__INSTRUCTIONS FOR THE TASK__
From the first line to the last, please print the entries exactly, omitting pictures.

** PROVIDED INFORMATION follows **

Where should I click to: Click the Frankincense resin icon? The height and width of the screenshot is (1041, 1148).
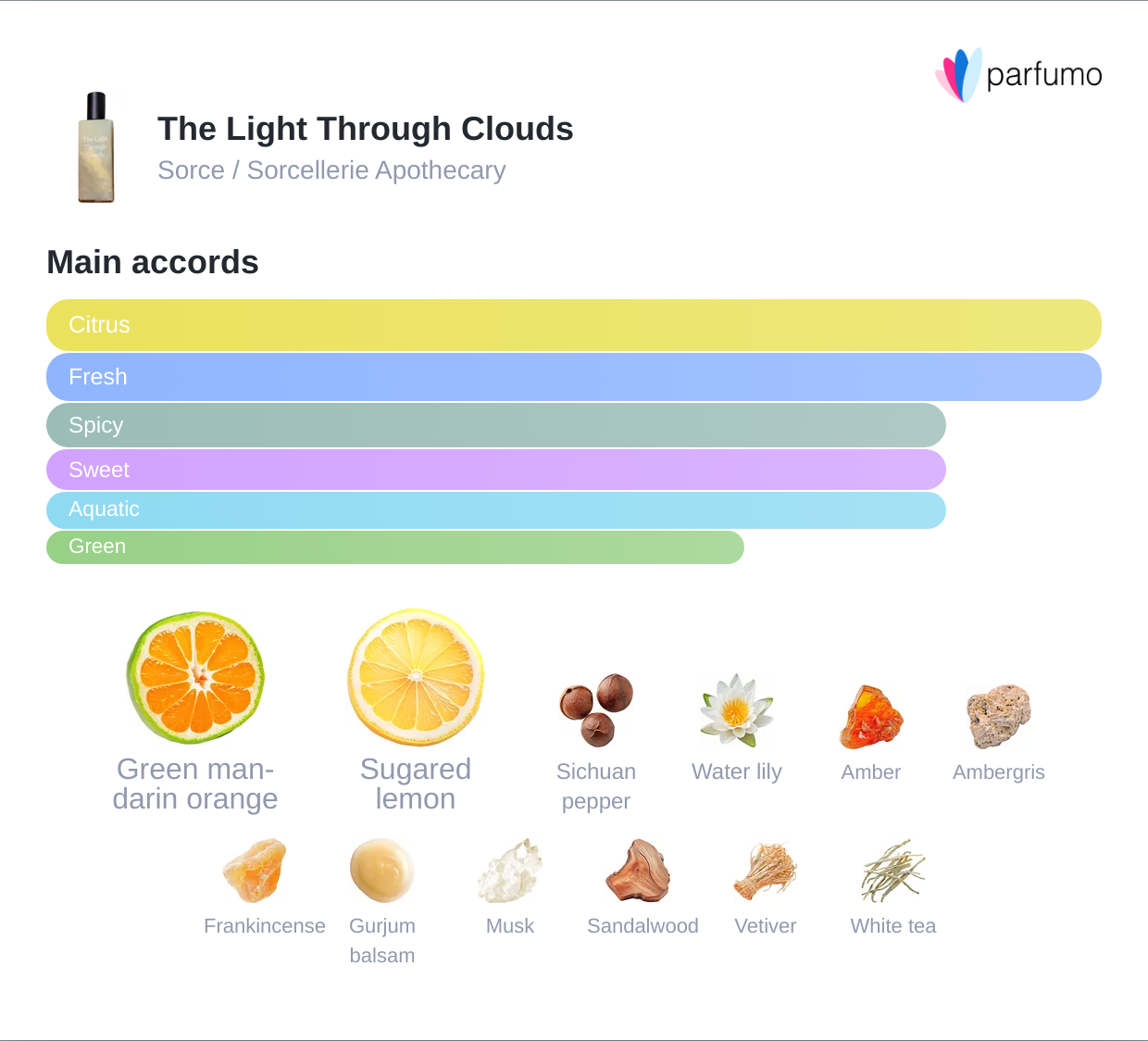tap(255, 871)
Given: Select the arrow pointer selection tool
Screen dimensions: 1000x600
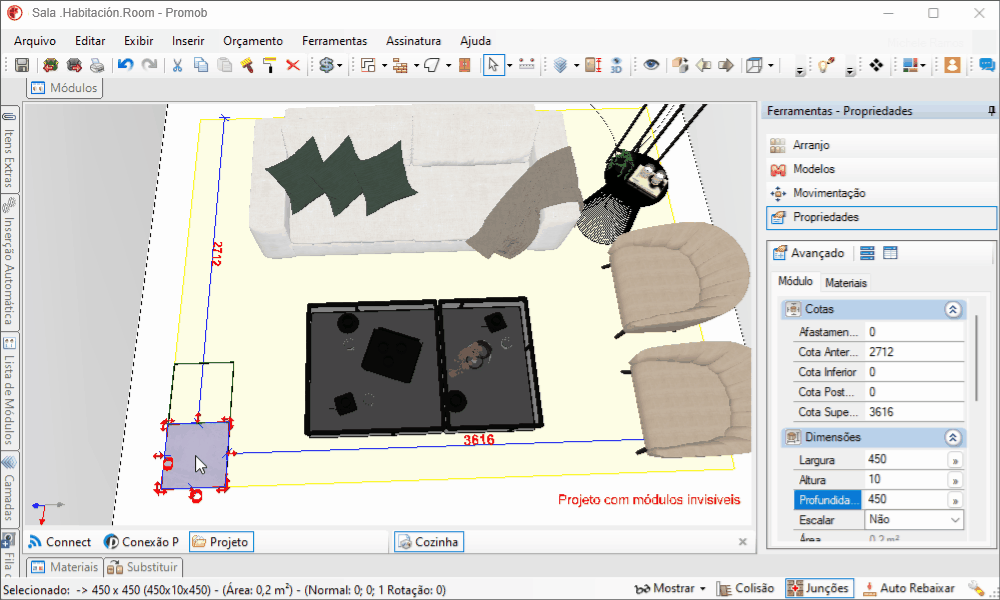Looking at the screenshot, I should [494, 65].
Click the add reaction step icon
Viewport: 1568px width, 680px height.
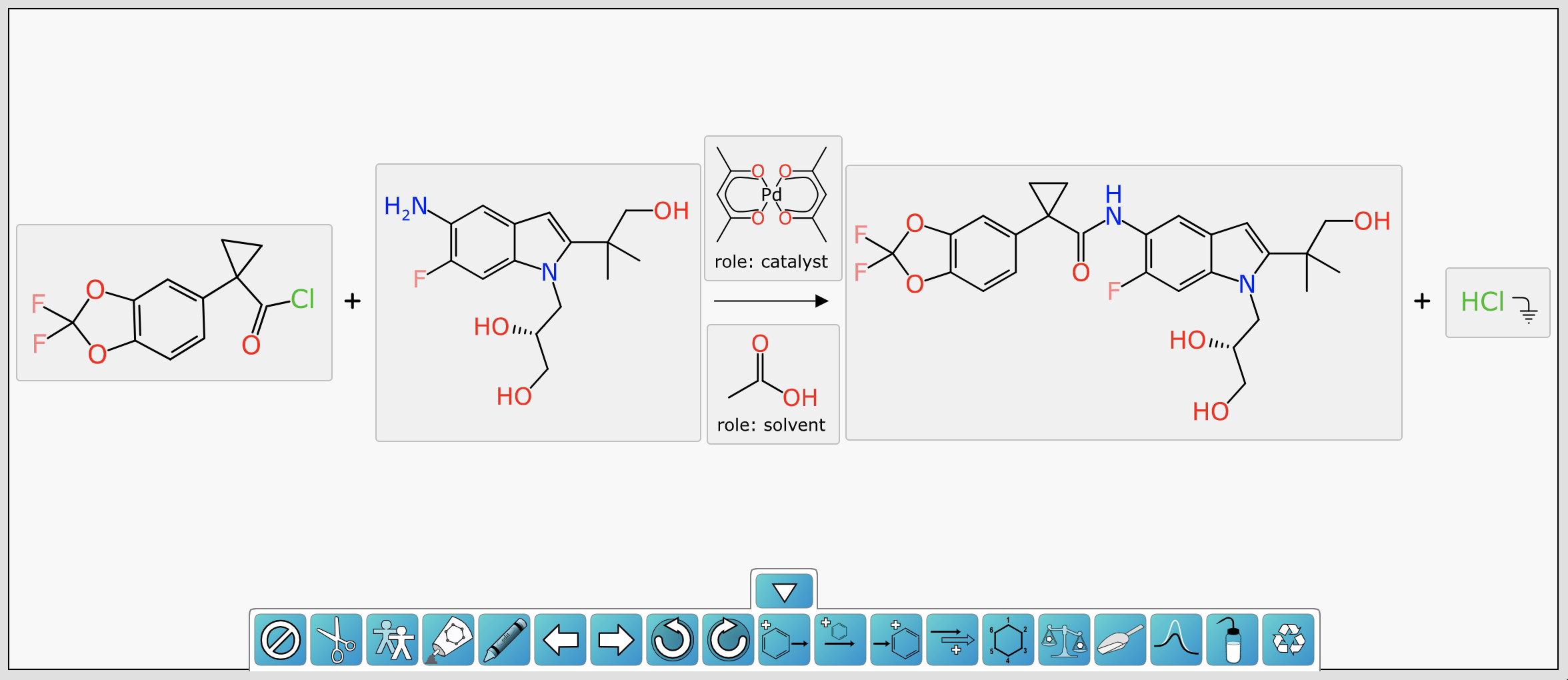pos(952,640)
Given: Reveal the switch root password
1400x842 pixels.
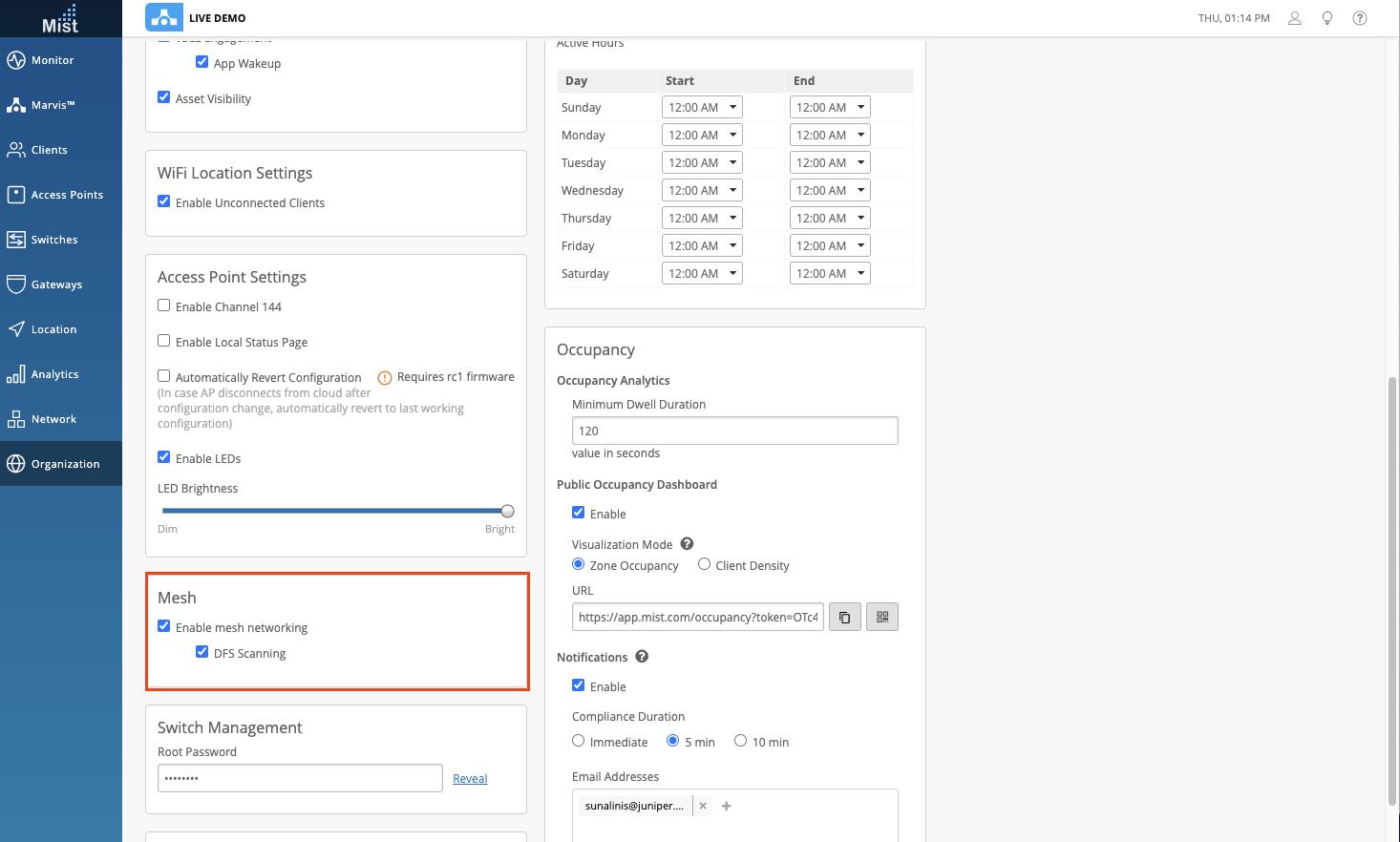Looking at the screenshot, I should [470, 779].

** End of PROVIDED INFORMATION **

__RESULT FOR THIS EXERCISE__
Where should I click to: Click the Frankincense resin icon? The height and width of the screenshot is (1041, 1148).
tap(255, 871)
Given: Select the arrow pointer selection tool
Screen dimensions: 1000x600
Looking at the screenshot, I should [494, 65].
Click the add reaction step icon
Viewport: 1568px width, 680px height.
pos(952,640)
Given: Reveal the switch root password
1400x842 pixels.
Looking at the screenshot, I should [470, 779].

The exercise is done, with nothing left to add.